## [Required work]
Your answer should be the lines below from the one holding "Task: Open the Analytics menu entry" through the one holding "Given: Open a new tab with plus icon", copied exactly and with nothing else.

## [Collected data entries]
------------
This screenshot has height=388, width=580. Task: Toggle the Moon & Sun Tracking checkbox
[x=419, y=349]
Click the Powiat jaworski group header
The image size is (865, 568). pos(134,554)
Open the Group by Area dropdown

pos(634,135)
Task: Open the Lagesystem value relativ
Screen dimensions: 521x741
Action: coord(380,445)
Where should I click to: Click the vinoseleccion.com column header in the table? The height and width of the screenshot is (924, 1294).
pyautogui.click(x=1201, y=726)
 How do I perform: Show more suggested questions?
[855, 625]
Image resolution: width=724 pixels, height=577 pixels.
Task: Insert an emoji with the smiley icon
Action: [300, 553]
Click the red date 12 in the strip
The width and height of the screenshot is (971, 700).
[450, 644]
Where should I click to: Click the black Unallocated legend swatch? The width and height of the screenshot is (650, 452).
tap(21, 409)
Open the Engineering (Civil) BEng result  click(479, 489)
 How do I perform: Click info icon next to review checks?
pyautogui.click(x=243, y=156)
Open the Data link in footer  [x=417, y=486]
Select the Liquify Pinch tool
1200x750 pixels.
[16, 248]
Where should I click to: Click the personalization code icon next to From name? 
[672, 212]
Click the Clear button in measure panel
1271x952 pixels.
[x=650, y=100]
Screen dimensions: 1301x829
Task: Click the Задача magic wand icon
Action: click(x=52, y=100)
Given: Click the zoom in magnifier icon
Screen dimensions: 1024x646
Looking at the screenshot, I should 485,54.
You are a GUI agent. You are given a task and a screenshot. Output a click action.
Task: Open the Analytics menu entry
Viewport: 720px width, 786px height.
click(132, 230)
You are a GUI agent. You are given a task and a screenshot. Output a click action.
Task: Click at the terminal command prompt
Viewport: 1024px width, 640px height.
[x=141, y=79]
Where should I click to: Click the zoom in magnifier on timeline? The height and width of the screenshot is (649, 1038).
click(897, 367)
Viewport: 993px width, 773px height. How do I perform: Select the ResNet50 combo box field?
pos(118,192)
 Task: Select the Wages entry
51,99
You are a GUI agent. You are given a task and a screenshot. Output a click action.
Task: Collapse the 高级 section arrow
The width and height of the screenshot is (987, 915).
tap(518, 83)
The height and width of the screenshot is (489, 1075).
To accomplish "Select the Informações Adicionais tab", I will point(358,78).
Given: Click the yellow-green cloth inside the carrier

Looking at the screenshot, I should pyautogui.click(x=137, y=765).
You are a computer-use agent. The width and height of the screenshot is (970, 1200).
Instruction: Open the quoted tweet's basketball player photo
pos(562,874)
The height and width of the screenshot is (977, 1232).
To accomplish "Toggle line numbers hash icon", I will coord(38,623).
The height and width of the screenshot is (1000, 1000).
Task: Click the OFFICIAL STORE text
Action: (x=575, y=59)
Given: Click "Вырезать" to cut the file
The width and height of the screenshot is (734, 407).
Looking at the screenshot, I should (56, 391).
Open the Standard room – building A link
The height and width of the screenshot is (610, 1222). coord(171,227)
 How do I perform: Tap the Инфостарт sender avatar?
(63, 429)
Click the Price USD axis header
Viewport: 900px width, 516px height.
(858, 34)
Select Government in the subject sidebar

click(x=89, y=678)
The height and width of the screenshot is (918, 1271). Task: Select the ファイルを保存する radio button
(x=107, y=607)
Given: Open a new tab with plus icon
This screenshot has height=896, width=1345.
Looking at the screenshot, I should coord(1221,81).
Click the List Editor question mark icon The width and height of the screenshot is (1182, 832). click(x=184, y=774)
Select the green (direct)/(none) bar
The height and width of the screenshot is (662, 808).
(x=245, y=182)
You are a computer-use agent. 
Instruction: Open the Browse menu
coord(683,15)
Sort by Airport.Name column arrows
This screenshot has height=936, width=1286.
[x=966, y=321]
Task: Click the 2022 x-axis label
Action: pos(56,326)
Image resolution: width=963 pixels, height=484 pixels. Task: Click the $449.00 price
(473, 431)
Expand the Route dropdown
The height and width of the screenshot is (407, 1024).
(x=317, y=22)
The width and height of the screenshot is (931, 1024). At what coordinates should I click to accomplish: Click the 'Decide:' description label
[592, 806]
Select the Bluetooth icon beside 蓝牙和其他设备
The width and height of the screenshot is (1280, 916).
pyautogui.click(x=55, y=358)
------------
## [Result of this exercise]
Task: Open the Analytics menu entry
Viewport: 720px width, 786px height.
click(132, 230)
You are a GUI agent. You are given a task and a screenshot. Output a click action.
Task: Click at the terminal command prompt
Viewport: 1024px width, 640px height.
[x=141, y=79]
Where should I click to: Click the zoom in magnifier on timeline? The height and width of the screenshot is (649, 1038).
click(897, 367)
Viewport: 993px width, 773px height. How do I perform: Select the ResNet50 combo box field?
pos(118,192)
 Task: Select the Wages entry
51,99
You are a GUI agent. You are given a task and a screenshot. Output a click action.
Task: Collapse the 高级 section arrow
The width and height of the screenshot is (987, 915).
tap(518, 83)
The height and width of the screenshot is (489, 1075).
To accomplish "Select the Informações Adicionais tab", I will point(358,78).
Given: Click the yellow-green cloth inside the carrier

Looking at the screenshot, I should pyautogui.click(x=137, y=765).
You are a computer-use agent. The width and height of the screenshot is (970, 1200).
Instruction: Open the quoted tweet's basketball player photo
pos(562,874)
The height and width of the screenshot is (977, 1232).
To accomplish "Toggle line numbers hash icon", I will coord(38,623).
The height and width of the screenshot is (1000, 1000).
Task: Click the OFFICIAL STORE text
Action: (x=575, y=59)
Given: Click "Вырезать" to cut the file
The width and height of the screenshot is (734, 407).
Looking at the screenshot, I should (56, 391).
Open the Standard room – building A link
The height and width of the screenshot is (610, 1222). coord(171,227)
 How do I perform: Tap the Инфостарт sender avatar?
(63, 429)
Click the Price USD axis header
Viewport: 900px width, 516px height.
(858, 34)
Select Government in the subject sidebar

click(x=89, y=678)
The height and width of the screenshot is (918, 1271). Task: Select the ファイルを保存する radio button
(x=107, y=607)
Given: Open a new tab with plus icon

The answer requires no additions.